I have forty years experience facilitating complex and contentious conversations among diverse constituencies. I occasionally mediate, facilitate and consult on visioning, strategizing, organizational development, movement-building and community action, for local officials, NGO’s and citizen initiatives. I’m seem to be best at helping people to find their way through especially sticky problems and to understand each other better. And I have a passion for eliciting and enabling cooperation, and sharing the emerging solutions to seemingly intractable problems. These stories, and tools, offer hope and guidance as we cope, worldwide, in with what are likely to be–unless we are awfully fast in changing things, the toughest times our species has ever faced. And they offer some of what we need to make the most out of what may also prove to be times with greater potential than we’ve ever had for making a new kind of world, if only out of necessity–one that works for all.
My own current priorities intertwine. One is on developing a comprehensive model and pattern language for matching to the particularities of different situations, precisely those processes of participatory problem-solving, deliberative democracy, conflict resolution, personal growth, and systemic transformation, that are most likely to meet the need. To fulfill the goal, or, better yet to tranform it.
At the same time, I am writing some papers and working on two books: In Storming the Gates of Our Future: Higher Education and Human Survival, I argue that forces already at work open wide in our world offer an unprecedented opportunity to realign the emerging global system of higher education towards higher purposes, transforming the core curriculum and all of the professions and reorienting public schooling.
Citizen Solutions, the other book I am working on, will be a handbook of tools to enable citizens to share fully in solving their most urgent problems, local and planetary. It has a comprehensive model of how different forms of public engagement interact and what elements affect their success in different settings.
If all goes well and I live long enough, I want to find authors and edit a series of textbooks for general education core classes, each based on what is needed to create a livable future. I will write a book for English composition that will emphasize collaborative reasoning and problem solving.
I have a doctorate from Harvard University in Philosophy and Education and a baccalaureate in Anthropology and Sociology from California State University at San Jose.
I spent 16 years as a state official in charge of faculty development and curriculum design for the 108 California Community Colleges. I trained faculty in teaching critical thinking across the curriculum. I authored the system’s Curriculum Standards Handbook, and trained several thousand faculty in new program development, curriculum design, cultural inclusion, design for distance learning, and the infusion of critical thinking skills into all college level courses. Her facilitation work has grown partly out of this experience of working with some 45,000 faculty and staff from a Chancellor’s Office with little direct authority and where everything in the field needed to be done by agreement of all constituencies.

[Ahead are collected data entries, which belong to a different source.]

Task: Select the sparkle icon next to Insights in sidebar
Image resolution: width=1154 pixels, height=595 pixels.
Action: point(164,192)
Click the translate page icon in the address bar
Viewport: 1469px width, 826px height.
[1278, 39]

Right after I retired, in May, 1999, I worked for three years as Vice President for Learning for the Foundation for California Community Colleges, making friends with Silicon Valley folks and firms, and serving on an educational mission to Ghana to explore how distance learning could broaden access to tertiary education in developing countries. As for my own teaching, it has been mostly at the undergraduate and graduate levels, for a total of twelve years, in the fields of educational philosophy, policy and research, curriculum design, instructional methods, organizational development, performance management, and managerial writing.

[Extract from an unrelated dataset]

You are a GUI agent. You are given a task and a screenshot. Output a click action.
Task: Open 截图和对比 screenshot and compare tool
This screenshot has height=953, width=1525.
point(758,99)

Prior to those experiences, for three years, I had my own business training federal managers including the INS, Navy, and the Department of the Interior, in performance management, problem solving and communications. And I did a stint as a Senior Technical Writer for Data General Corporation, learning what I could of computers and corporations, and then as a Senior Researcher for studies on the cultural boundaries of smoking and the symbolic meanings of energy consumption.

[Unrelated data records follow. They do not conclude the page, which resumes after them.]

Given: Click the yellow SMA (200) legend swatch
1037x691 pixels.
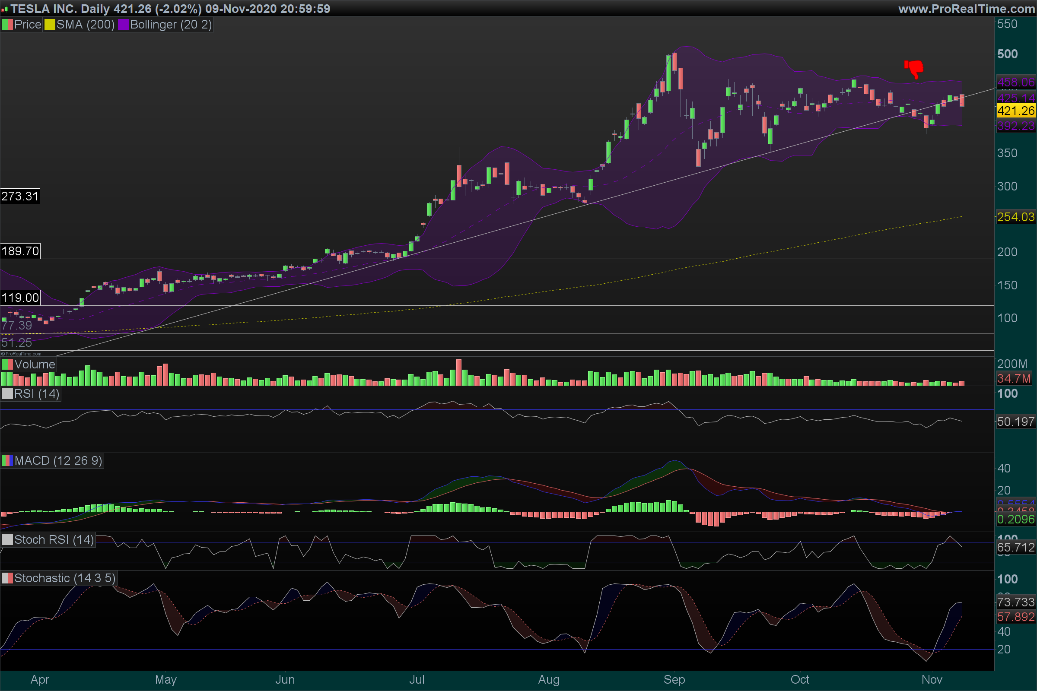Looking at the screenshot, I should [50, 25].
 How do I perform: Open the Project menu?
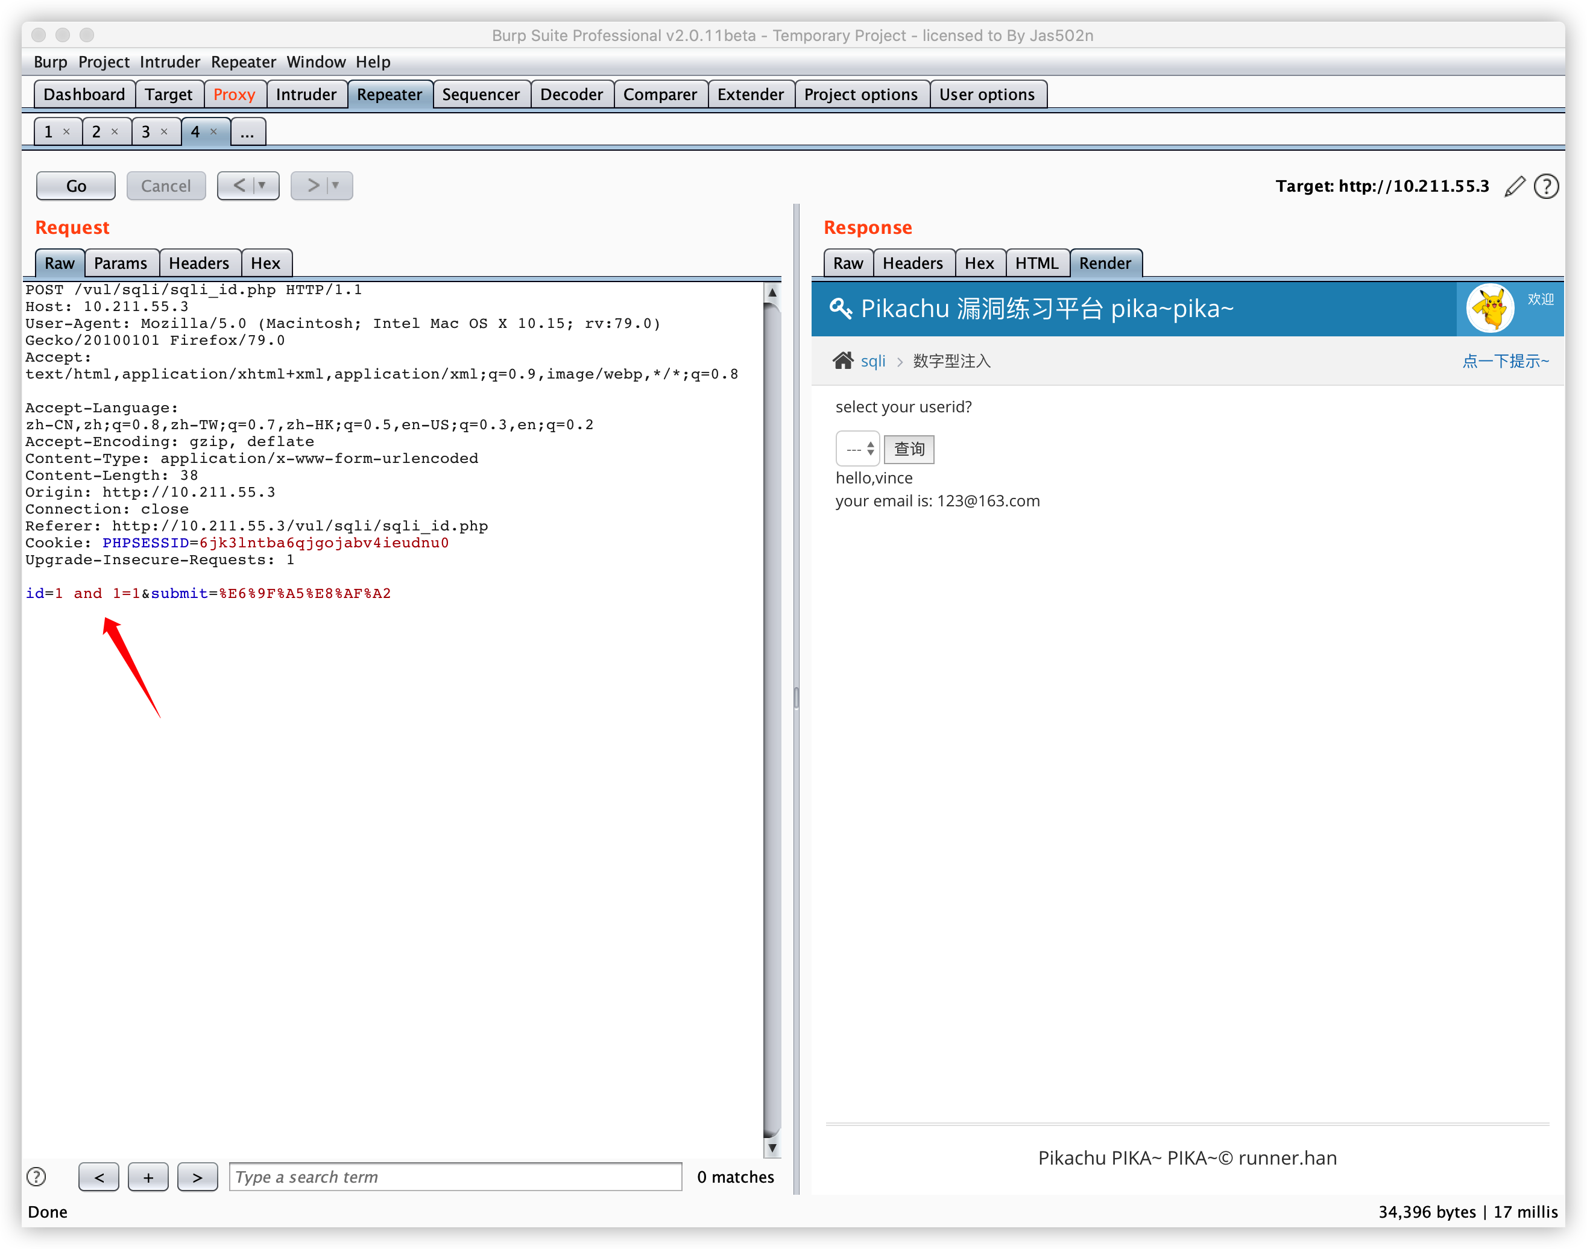click(103, 62)
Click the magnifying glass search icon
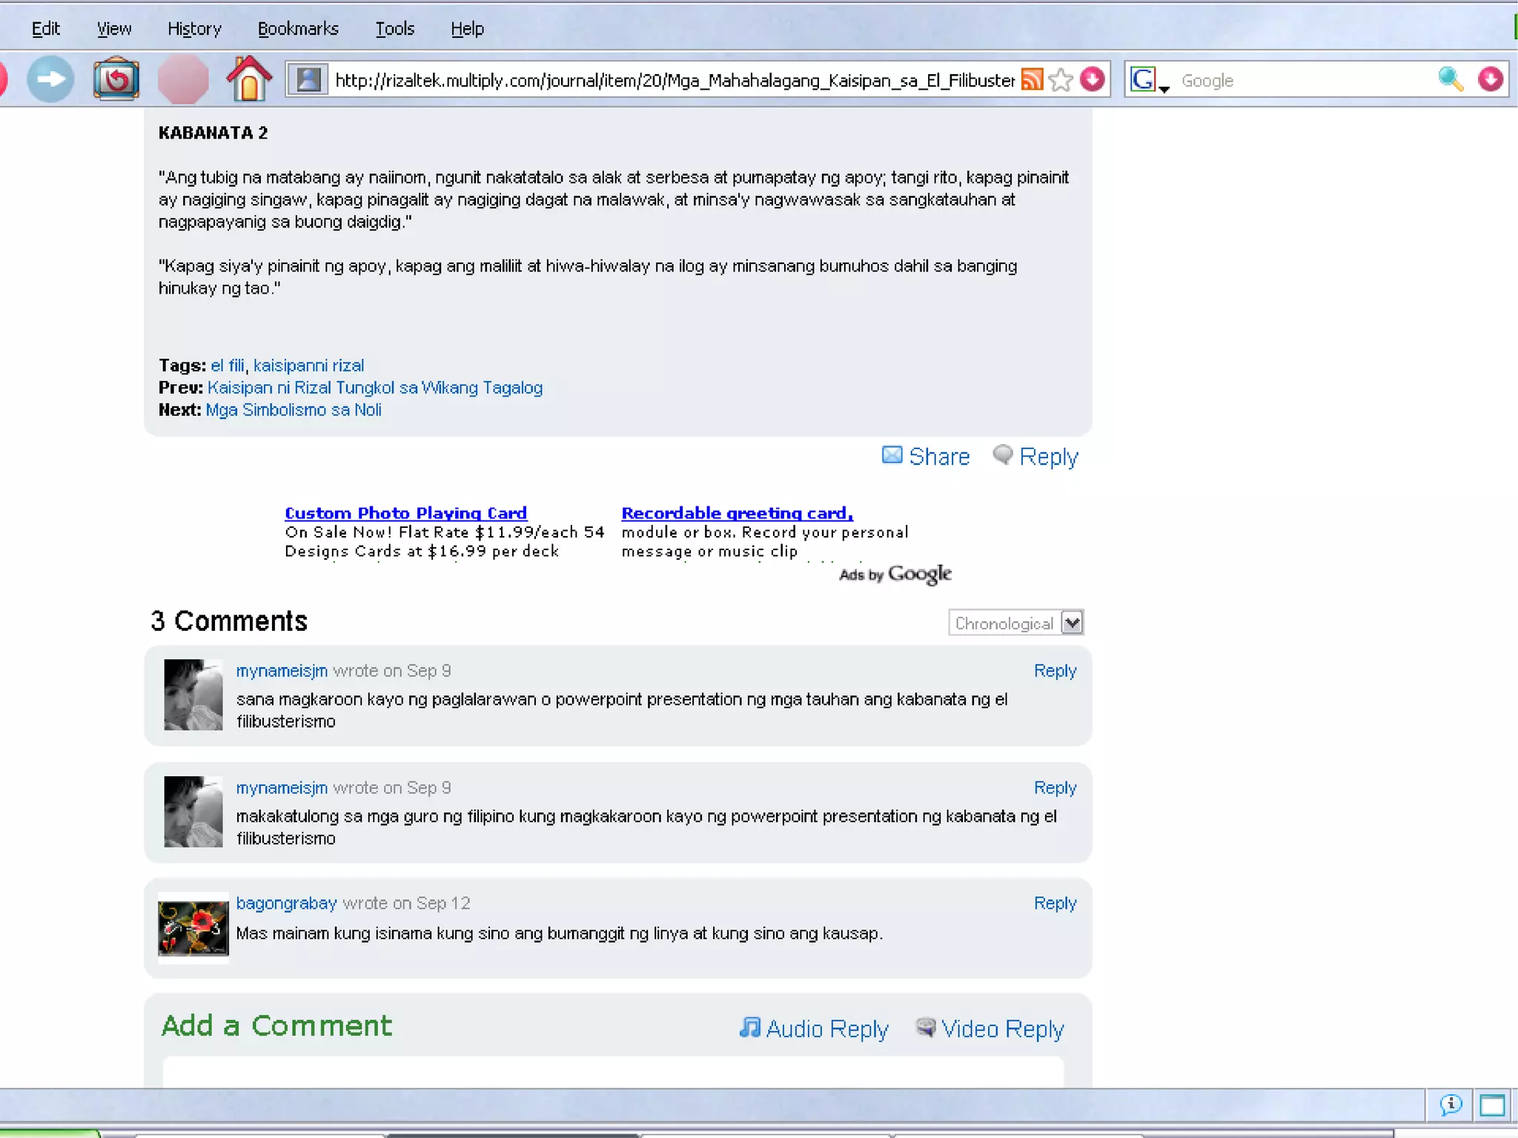Viewport: 1518px width, 1138px height. pyautogui.click(x=1451, y=79)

And earlier, I did a variety of exciting things that warm my memories whenever I get to “wishing I were young again”. I taught, directed, consulted on and/or evaluated educational programs at all levels, including daycare and high school, worked with Native Americans, villagers in rural Mexico, and prisons. In 1976, when Boston was under judicial orders to desegregate, I led a community education team, that worked under the auspices of Boston University. We broke through entrenched racial mistrust to enable parents to cooperate in the exercise of their newly mandated powers to oversee all aspects of their children’s schools–and that memory has kept me going in many of tough moment since.